Il patto siglato a Davos, e sul quale l’élite lavora da tempo, proclama la definitiva incoronazione dei magnati del capitalismo, ormai sempre più declinato nella sua versione speculativo-finanziaria e alienato dall’economia reale di produzione e consumo, a salvatori del mondo. L’umanità è fragile e in costante pericolo, come dimostra l’attuale e infinita crisi pandemica nonchè il famigerato riscaldamento di circa 1,5 gradi di temperatura in oltre un secolo e mezzo, da imputare esclusivamente all’attività antropica o, ancora meglio, del cittadino medio, irresponsabile e dissipatore.

Il nostro pianeta è stato effettivamente martoriato da un modello economico predatorio, che ha abusato di tecniche e materiali di produzione altamente inquinanti – e continua a farlo, come dimostra il consumo sconsiderato di milioni di tonnellate di mascherine e altri presidi parasanitari anti-ecologici, che stanno invadendo i nostri mari-, ha attuato urbanizzazioni e cementificazioni selvagge e generato un dissesto idrogeologico foriero di disastri. Eppure, nella logica paradossale di questi tempi, sono proprio gli stessi artefici di tale scempio a ergersi a moralizzatori e castigatori dei comportamenti e degli stili di vita dei cittadini. Coloro che hanno creato un sistema insostenibile, quello neoliberista, dove la ricchezza mondiale è accentrata nelle mani di un manipolo ristrettissimo di persone, si autoproclamano fautori di un capitalismo inclusivo e profeti di uno sviluppo sostenibile. La lotta al “cambiamento climatico” – si è deciso che sia più corretto chiamarlo così, visto che fino agli anni Settanta veniva paventato l’avvento di una nuova era glaciale – è divenuto il mantra della nuova religione, che conta già milioni, miliardi di adepti, grazie a una sapiente e capillare operazione di propaganda, che fa leva sulle paure inconsce dell’individuo.
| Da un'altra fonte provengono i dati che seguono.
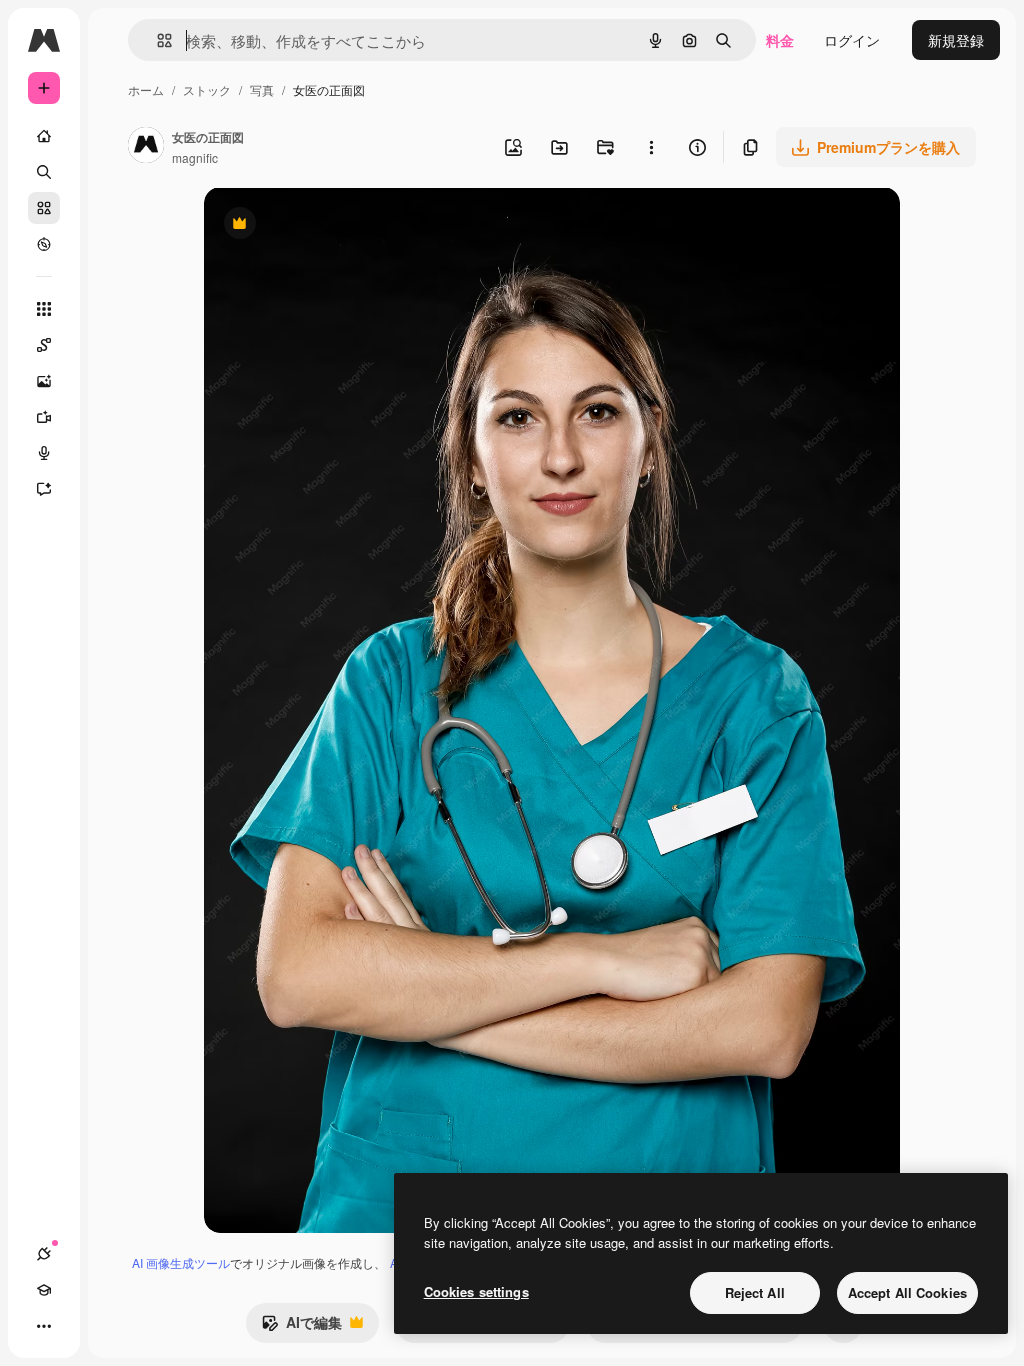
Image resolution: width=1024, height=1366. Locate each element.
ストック (207, 89)
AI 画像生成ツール (181, 1262)
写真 (262, 89)
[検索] (44, 172)
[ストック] (44, 208)
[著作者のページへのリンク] (146, 147)
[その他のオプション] (651, 147)
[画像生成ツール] (44, 381)
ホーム (146, 89)
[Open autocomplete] (156, 40)
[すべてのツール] (44, 309)
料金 (780, 40)
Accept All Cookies (907, 1292)
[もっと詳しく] (44, 244)
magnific (195, 157)
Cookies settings (476, 1291)
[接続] (44, 1254)
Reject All (755, 1292)
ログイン (852, 40)
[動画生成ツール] (44, 417)
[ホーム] (44, 136)
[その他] (44, 1326)
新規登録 (956, 40)
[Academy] (44, 1290)
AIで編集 (301, 1327)
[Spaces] (44, 345)
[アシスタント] (44, 489)
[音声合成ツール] (44, 453)
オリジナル (341, 225)
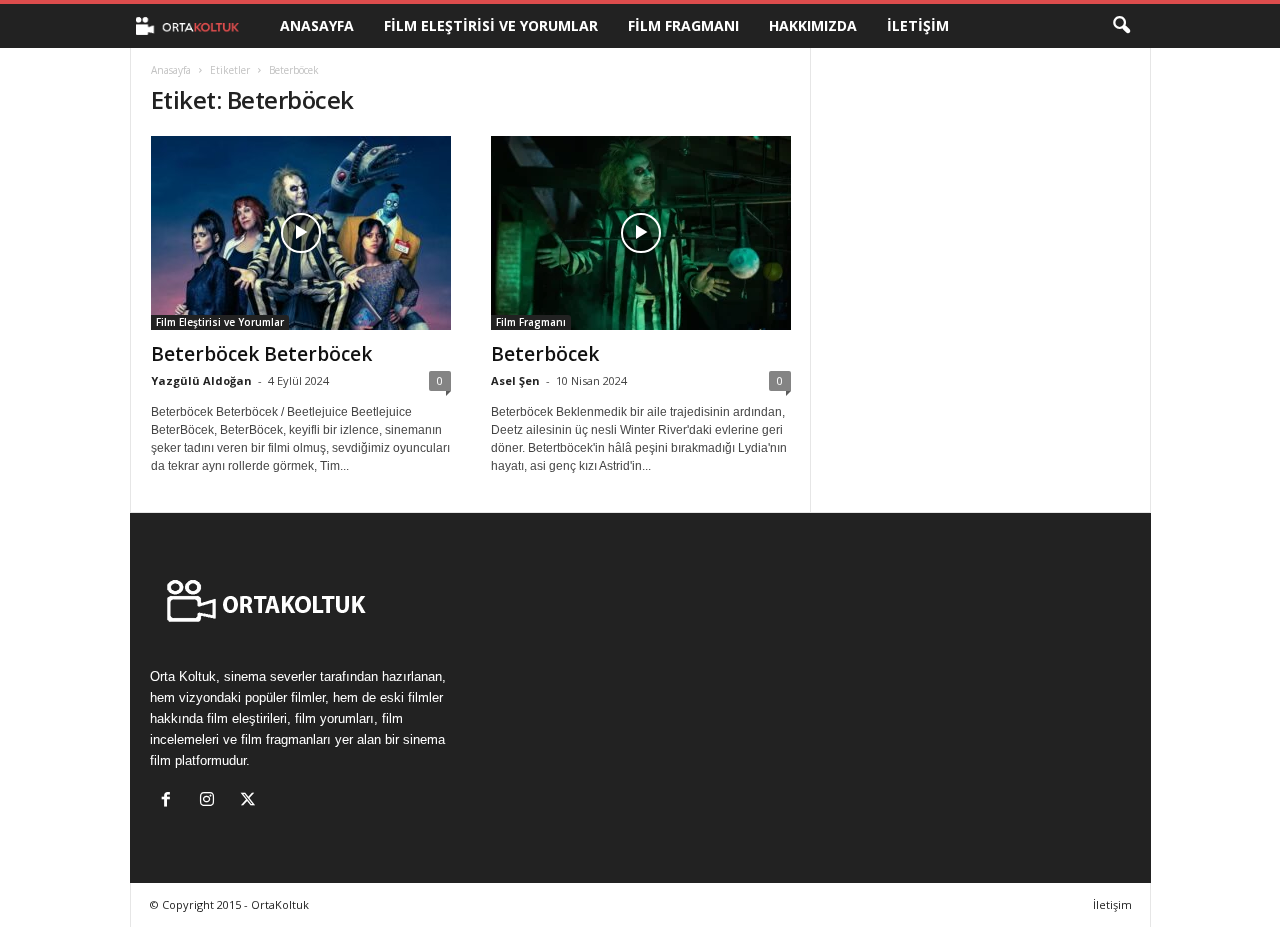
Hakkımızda (813, 25)
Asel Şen (515, 380)
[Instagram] (211, 801)
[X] (250, 801)
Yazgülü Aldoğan (201, 380)
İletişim (918, 25)
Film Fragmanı (683, 25)
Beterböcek (545, 354)
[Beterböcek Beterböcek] (301, 233)
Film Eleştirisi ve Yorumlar (491, 25)
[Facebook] (170, 801)
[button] (1121, 26)
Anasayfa (317, 25)
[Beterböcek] (641, 233)
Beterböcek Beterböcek (261, 354)
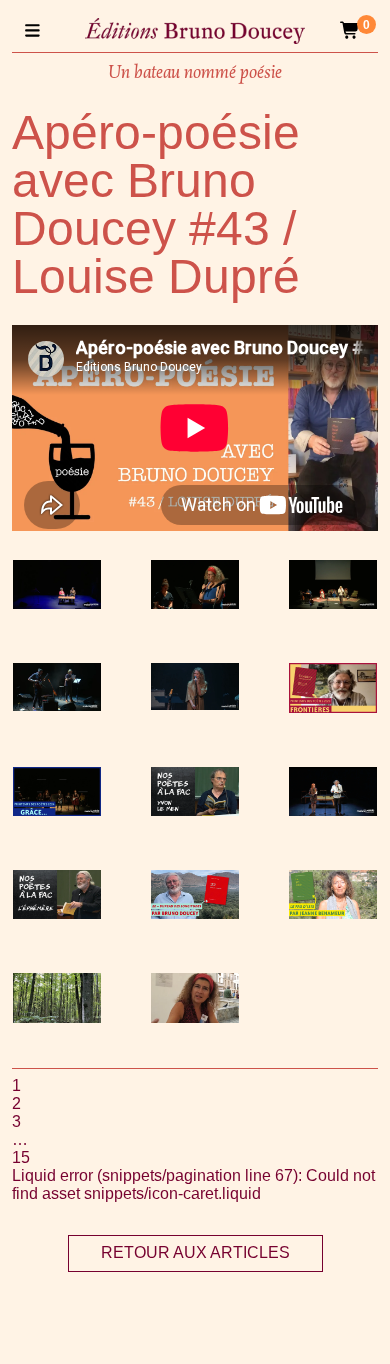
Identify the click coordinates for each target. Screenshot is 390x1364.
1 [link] (16, 1085)
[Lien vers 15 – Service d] (333, 603)
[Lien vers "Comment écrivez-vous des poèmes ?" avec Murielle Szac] (195, 1017)
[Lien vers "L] (57, 913)
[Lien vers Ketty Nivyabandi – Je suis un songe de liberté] (57, 603)
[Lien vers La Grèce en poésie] (195, 603)
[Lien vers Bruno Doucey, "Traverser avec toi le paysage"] (195, 913)
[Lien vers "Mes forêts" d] (57, 1017)
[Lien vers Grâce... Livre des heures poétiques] (57, 810)
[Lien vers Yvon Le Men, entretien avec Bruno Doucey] (195, 810)
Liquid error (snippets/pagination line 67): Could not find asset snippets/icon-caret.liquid (193, 1184)
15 (21, 1157)
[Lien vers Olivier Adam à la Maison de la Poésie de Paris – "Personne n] (57, 705)
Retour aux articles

Poco spazio, del tutto marginale, viene riservato al rispetto e alla cura dell’ambiente in sé, il focus è tutto concentrato su una questione numerica, asettica, il calcolo della temperature media di tutto il mondo, senza tener conto delle differenziazioni geografiche, della storia climatica del pianeta e delle sue variazioni. I padroni del discorso, la cui autorità è stata loro conferita dal dio denaro e i cui patrimoni sono superiori a quelli di interi Stati, hanno deciso: l’uomo non può adattarsi a mutazioni climatiche come sempre avvenuto nel passato, la temperatura deve rimanere inalterata, con una riabilitazione della hybris prometeica che caratterizza l’attuale scientismo. Come sostiene la vulgata dominante degli scienziati, gli unici autorizzati a esprimersi e discettare pubblicamente, una terribile e imminente catastrofe si abbatterà sull’umanità. Non c’è tempo da perdere, ce lo ripete Greta Thunberg, che pur non vantando studi e competenza in materia gode della simpatia dei filantropi, e lo affermano da decenni i gruppi elitocratici più influenti.

Era il 1972 quando il Club di Roma dava alle stampe il bestseller “I limiti dello sviluppo umano”, che attraverso un modello matematico simulava con un programma informatico gli scenari disastrosi cui il modello di crescita economica e demografica ci avrebbe condotto. Già allora l’accento era posto sull’urgenza e l’irreparabilità di una catastrofe che si sarebbe verificata entro il Ventunesimo secolo, nonché sull’incapacità del cittadino medio di avere una visione del mondo che andasse oltre il contingente e sulla necessità dell’élite di ergersi a guida. Da allora questo progetto, che prevede un’inversione del trend di crescita economica e demografica e l’introduzione di un cambio radicale di paradigma, non è mai stato abbandonato.

Oggi Klaus Schwab, ambasciatore del Grande Reset, spiega come il Covid rappresenti una “rara ma stretta finestra” per attuare questo mutamento copernicano e come la stessa esperienza dei vaccini indichi un esempio di partnership tra pubblico e privato da seguire. Nel nuovo “capitalismo degli stakeholder”, o capitalismo inclusivo come amano edulcorarlo, i principali attori economici sono investiti del compito di intercettare i bisogni dei cittadini e offrire la risposta alle sfide sociali e ambientali del futuro. Da squali dell’economia a benefattori del mondo, da misantropi che considerano l’uomo “un cancro per il pianeta” a causa della sua impronta ecologica a filantropi: il futuro è stato consegnato nelle loro mani e partorito dalle loro menti.